Objective: To identify common errors in midwifery data collection and provide midwives with the rationales behind data cleaning, the importance of reliable data, and the links between data collection, research studies, and evidence-based care.
Methods: A database containing records of all women who received midwifery care in Ontario that was invoiced to the Ministry of Health and Long-Term Care between April 1, 2006, and March 31, 2009, was obtained. Data cleaning was performed to assure that the data set was as complete and accurate as possible. Duplicate records were identified and removed. Missing, inconsistent, and implausible data were identified and corrected where possible or removed.

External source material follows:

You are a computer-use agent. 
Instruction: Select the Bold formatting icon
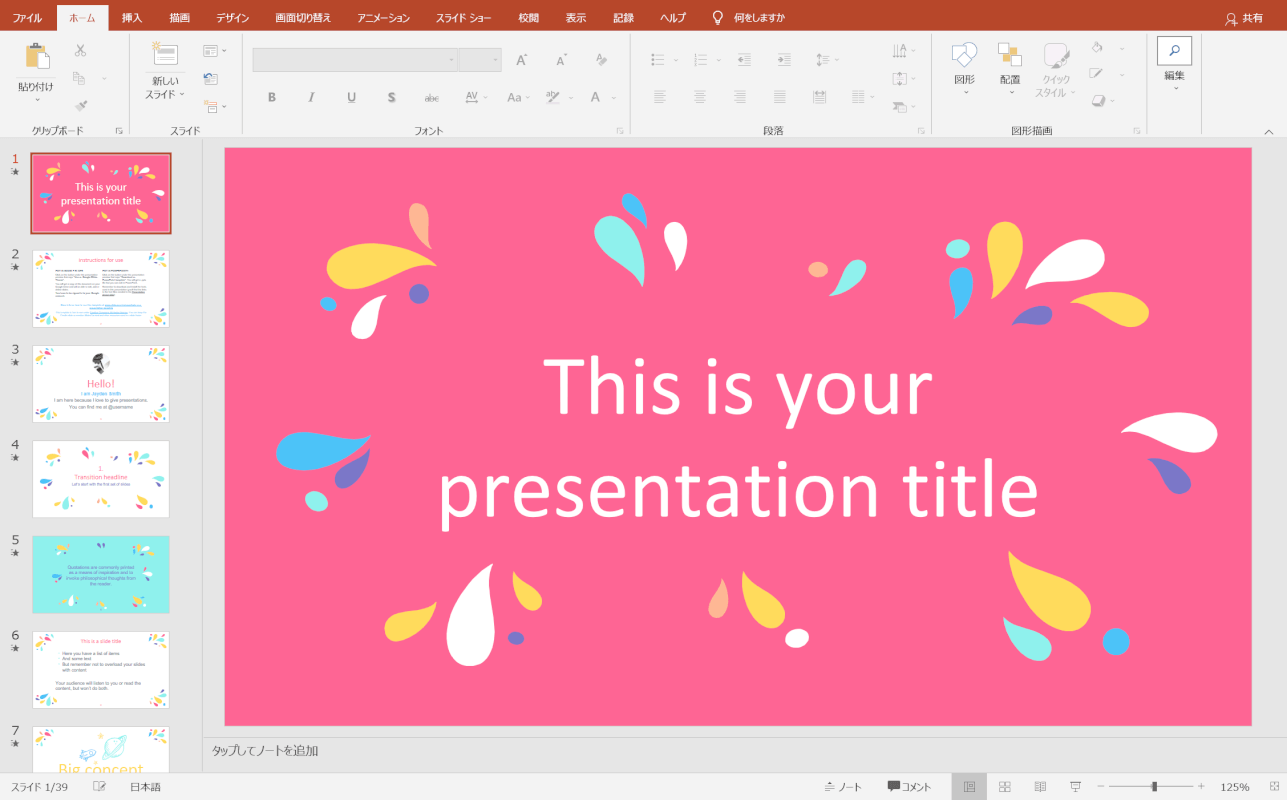click(x=271, y=96)
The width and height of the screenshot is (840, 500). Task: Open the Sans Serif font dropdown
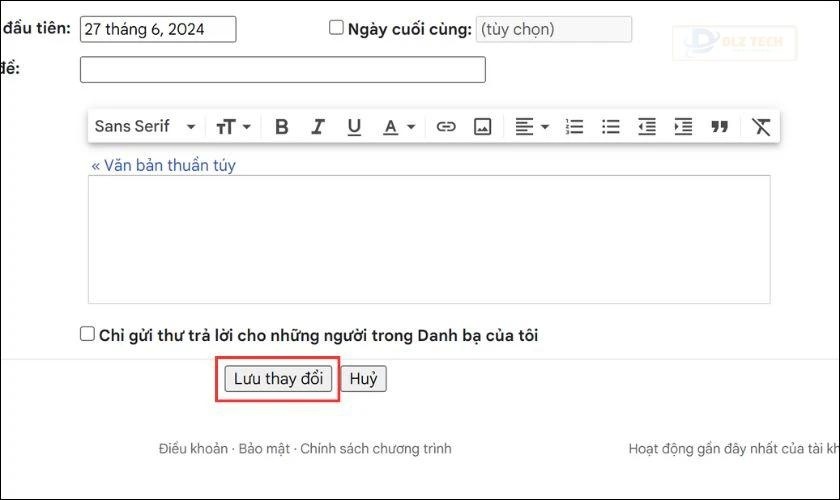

Results: Common data errors included inappropriate use of open text fields and drop-down menus, incorrect interpretation of “planned place of birth,” reporting of outcomes that should be mutually exclusive, and reporting of incorrect, incomplete, or missing information.
Discussion: Midwives have an important role in the collection of health information that is complete and accurate. Several common errors were identified that, if corrected, would improve the quality of midwifery data and in turn would contribute to high‐quality research, which will inform midwifery practice, policy‐makers, and women and their families about midwifery care.

midwifery, data collection, Ontario, database, data quality

This article has been peer reviewed.